◆ Task instructions ◆
All that is needed is the listing, given back exactly.

□ □ □ □ □ □ □

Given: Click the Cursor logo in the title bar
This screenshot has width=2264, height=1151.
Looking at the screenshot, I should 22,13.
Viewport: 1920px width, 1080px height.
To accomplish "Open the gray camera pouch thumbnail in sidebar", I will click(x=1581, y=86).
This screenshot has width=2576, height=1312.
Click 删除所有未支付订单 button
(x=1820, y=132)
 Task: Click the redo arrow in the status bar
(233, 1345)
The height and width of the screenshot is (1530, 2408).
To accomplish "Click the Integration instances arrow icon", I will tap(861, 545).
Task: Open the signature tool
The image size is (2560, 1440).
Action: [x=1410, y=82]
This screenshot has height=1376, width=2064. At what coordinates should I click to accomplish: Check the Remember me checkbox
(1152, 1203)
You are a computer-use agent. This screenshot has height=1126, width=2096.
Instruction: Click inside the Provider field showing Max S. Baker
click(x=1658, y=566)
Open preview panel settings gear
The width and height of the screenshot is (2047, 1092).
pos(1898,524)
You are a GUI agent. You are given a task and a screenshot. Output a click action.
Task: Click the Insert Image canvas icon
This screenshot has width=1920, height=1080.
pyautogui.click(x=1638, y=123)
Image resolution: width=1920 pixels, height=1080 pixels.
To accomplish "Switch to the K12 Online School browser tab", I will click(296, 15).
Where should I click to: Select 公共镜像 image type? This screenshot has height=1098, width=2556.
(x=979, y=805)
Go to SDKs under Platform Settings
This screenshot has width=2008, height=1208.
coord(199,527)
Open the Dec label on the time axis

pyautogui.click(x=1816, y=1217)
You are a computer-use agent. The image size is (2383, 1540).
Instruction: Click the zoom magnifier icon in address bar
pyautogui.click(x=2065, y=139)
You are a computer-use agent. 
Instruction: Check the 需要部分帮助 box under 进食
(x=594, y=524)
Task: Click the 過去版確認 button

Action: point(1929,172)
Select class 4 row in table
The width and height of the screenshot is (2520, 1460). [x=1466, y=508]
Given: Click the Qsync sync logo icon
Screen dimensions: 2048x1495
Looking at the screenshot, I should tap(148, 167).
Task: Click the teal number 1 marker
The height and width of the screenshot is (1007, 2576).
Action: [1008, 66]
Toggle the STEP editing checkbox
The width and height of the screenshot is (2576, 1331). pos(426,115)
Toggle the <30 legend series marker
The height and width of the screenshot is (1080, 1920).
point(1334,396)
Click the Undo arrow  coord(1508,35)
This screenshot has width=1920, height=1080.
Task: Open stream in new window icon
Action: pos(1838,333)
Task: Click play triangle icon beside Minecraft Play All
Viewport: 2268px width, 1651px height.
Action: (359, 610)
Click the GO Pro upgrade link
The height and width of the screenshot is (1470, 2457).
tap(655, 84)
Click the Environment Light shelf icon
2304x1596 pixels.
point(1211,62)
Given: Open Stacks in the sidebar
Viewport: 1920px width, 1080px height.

□ □ □ □ □ □ □

◆ Solution for this exercise ◆
Given: Click the Cursor logo in the title bar
This screenshot has width=2264, height=1151.
Looking at the screenshot, I should 22,13.
Viewport: 1920px width, 1080px height.
To accomplish "Open the gray camera pouch thumbnail in sidebar", I will click(x=1581, y=86).
This screenshot has width=2576, height=1312.
Click 删除所有未支付订单 button
(x=1820, y=132)
 Task: Click the redo arrow in the status bar
(233, 1345)
The height and width of the screenshot is (1530, 2408).
To accomplish "Click the Integration instances arrow icon", I will tap(861, 545).
Task: Open the signature tool
The image size is (2560, 1440).
Action: [x=1410, y=82]
This screenshot has height=1376, width=2064. At what coordinates should I click to accomplish: Check the Remember me checkbox
(1152, 1203)
You are a computer-use agent. This screenshot has height=1126, width=2096.
Instruction: Click inside the Provider field showing Max S. Baker
click(x=1658, y=566)
Open preview panel settings gear
The width and height of the screenshot is (2047, 1092).
pos(1898,524)
You are a GUI agent. You are given a task and a screenshot. Output a click action.
Task: Click the Insert Image canvas icon
This screenshot has width=1920, height=1080.
pyautogui.click(x=1638, y=123)
Image resolution: width=1920 pixels, height=1080 pixels.
To accomplish "Switch to the K12 Online School browser tab", I will click(296, 15).
Where should I click to: Select 公共镜像 image type? This screenshot has height=1098, width=2556.
(x=979, y=805)
Go to SDKs under Platform Settings
This screenshot has width=2008, height=1208.
coord(199,527)
Open the Dec label on the time axis

pyautogui.click(x=1816, y=1217)
You are a computer-use agent. The image size is (2383, 1540).
Instruction: Click the zoom magnifier icon in address bar
pyautogui.click(x=2065, y=139)
You are a computer-use agent. 
Instruction: Check the 需要部分帮助 box under 进食
(x=594, y=524)
Task: Click the 過去版確認 button

Action: point(1929,172)
Select class 4 row in table
The width and height of the screenshot is (2520, 1460). [x=1466, y=508]
Given: Click the Qsync sync logo icon
Screen dimensions: 2048x1495
Looking at the screenshot, I should tap(148, 167).
Task: Click the teal number 1 marker
The height and width of the screenshot is (1007, 2576).
Action: [1008, 66]
Toggle the STEP editing checkbox
The width and height of the screenshot is (2576, 1331). pos(426,115)
Toggle the <30 legend series marker
The height and width of the screenshot is (1080, 1920).
point(1334,396)
Click the Undo arrow  coord(1508,35)
This screenshot has width=1920, height=1080.
Task: Open stream in new window icon
Action: pos(1838,333)
Task: Click play triangle icon beside Minecraft Play All
Viewport: 2268px width, 1651px height.
Action: (359, 610)
Click the GO Pro upgrade link
The height and width of the screenshot is (1470, 2457).
tap(655, 84)
Click the Environment Light shelf icon
2304x1596 pixels.
point(1211,62)
Given: Open Stacks in the sidebar
Viewport: 1920px width, 1080px height.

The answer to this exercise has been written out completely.